[Entries on where items are located]

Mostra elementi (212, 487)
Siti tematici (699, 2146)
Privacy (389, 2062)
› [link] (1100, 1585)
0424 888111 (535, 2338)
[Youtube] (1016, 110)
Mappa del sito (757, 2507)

**Written request**
Copy out word for word the part of the records that opens with the line containing "Privacy (389, 2062)" and runs through the last line of the records.

**Finished answer**
Privacy (389, 2062)
› [link] (1100, 1585)
0424 888111 (535, 2338)
[Youtube] (1016, 110)
Mappa del sito (757, 2507)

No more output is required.